• _Texte étudié_:
'''
Par Roger KAFFO FOKOU, auteur de Capital, travail et mondialisation vus de la périphérie, l’Harmattan, 2011


A force de parler de démocratie, l’Europe en particulier et l’Occident en général en ont fait un de leurs plus importants produits d’exportation. Dans sa forme libérale, la démocratie est en effet l’aboutissement d’une longue maturation et d’âpres luttes en Occident. En un sens, on peut affirmer que, plus que le christianisme, c’est la démocratie qui a pacifié l’Europe. Cette dernière a réussi à l’implanter en Turquie au début du XXè siècle et depuis quelques années, il n’est plus question que d’en faire le socle d’une culture politique au service d’une mondialisation modulée en fonction des intérêts des forces dominantes. Pendant que tambour battant cette campagne de démocratisation de la périphérie est en marche, il semble bien qu’au centre même – et comme toujours tout part de l’Europe centrale - se mettent en place, inexorablement, les conditions d’un retour à la dictature. Dictatures démocratiques libérales d’un côté, dictatures nationalistes de l’autre. On n’a jamais pourtant autant disserté sur la démocratie que ces dernières années, surtout depuis la chute du mur de Berlin. Et cela fait penser au mot de Charles de Montalembert : « Quand on est réduit à faire de la philosophie religieuse, c’est qu’il n’y a plus de religion ; quand on fait de la philosophie de l’art, c’est qu’il n’y a plus d’art ». Cette observation paraît d’autant pertinente que selon tous les indices, l’ordre marchand dominant est sur le point de ressusciter de ses cendres l’ordre impérial - son plus vieil et son plus dangereux adversaire - là où l’on s’y attendait le moins, au cœur même de l’Europe. Dans cet affrontement qui, le cas échéant pourrait faire des dégâts énormes et incommensurables, les forces libérales sous l’égide des Etats-Unis pensent disposer d’un atout décisif : la force de frappe de l’OTAN (parrainée par la puissante armée américaine, dont le budget selon certains experts représente plus de 60% du PIB de l’Afrique) que l’on a vue à l’œuvre dans les Balkans. Mais attention, les mêmes causes ne pourraient-ils produire les mêmes effets ?

 

Mise en place de deux formes de dictatures en Europe 

Lentement mais sûrement, subrepticement en fait, l’Europe est en train de sortir du système démocratique tel qu’il a été théorisé et mis en œuvre dès la fin du XIXè siècle, au moment-même où elle prête argent et canons aux dissidents arabes et d’ailleurs pour imposer ce système politique au monde périphérique, partout où cela pourrait contribuer à protéger des intérêts marchands. Il est vrai que le suffrage universel n’est encore remis en question nulle part en Occident et la démocratie représentative reste de rigueur dans le cadre des Etats. Par le biais de l’Union Européenne cependant, le marché a déjà mis en place les conditions d’une mise entre parenthèses des fondements démocratiques d’ailleurs de plus en plus confinés au  cadre étroit des Etats, alors que la gestion de l’Europe se fait chaque jour davantage supranationale, et de moins en moins démocratique.
'''
• _Lignes de données_:
'''
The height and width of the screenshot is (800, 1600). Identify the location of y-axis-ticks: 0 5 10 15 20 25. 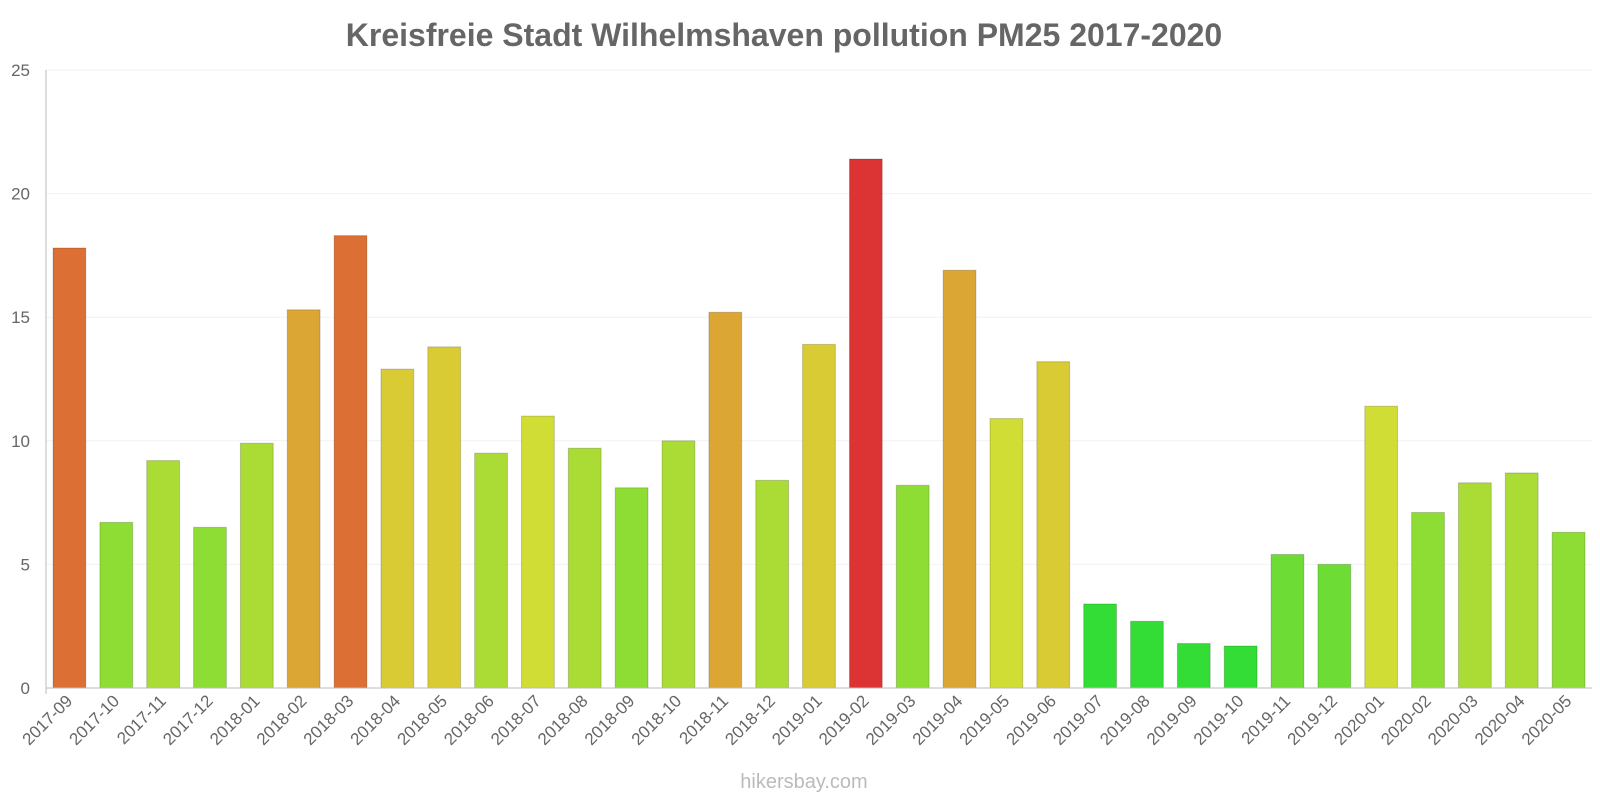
'''
'''
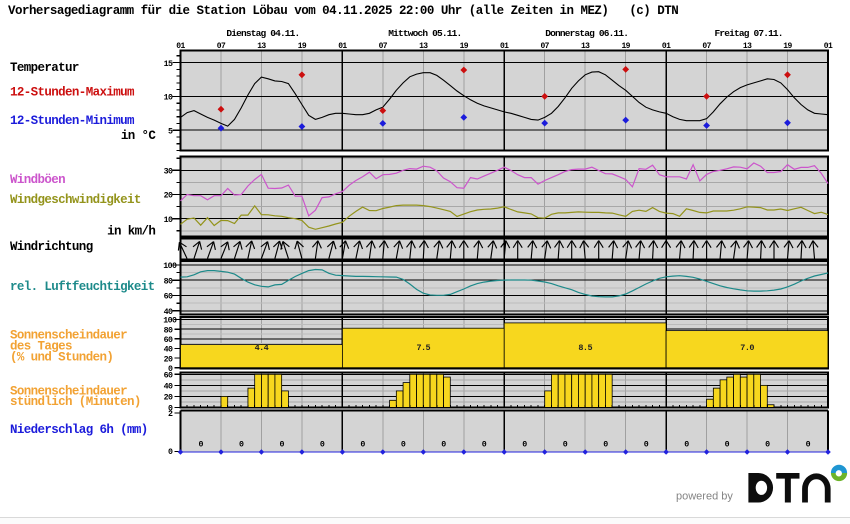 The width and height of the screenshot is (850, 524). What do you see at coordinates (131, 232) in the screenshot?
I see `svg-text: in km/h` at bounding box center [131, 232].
'''
• _Travail à faire_:
1. D'après le texte sur la démocratie en Europe, dans quel pays l'Europe a-t-elle réussi à implanter la démocratie au début du XXè siècle ?
2. Relevez tous les noms de lieux cités dans le paragraphe du texte sur la démocratie en Europe qui commence par « A force de parler de démocratie ».
Les lignes n'ont aucun rôle dans ce travail.

• _Réponses proposées_:
1. En Turquie.

2. Europe, Occident, Turquie, Europe centrale, Berlin, Etats-Unis, Balkans, Afrique.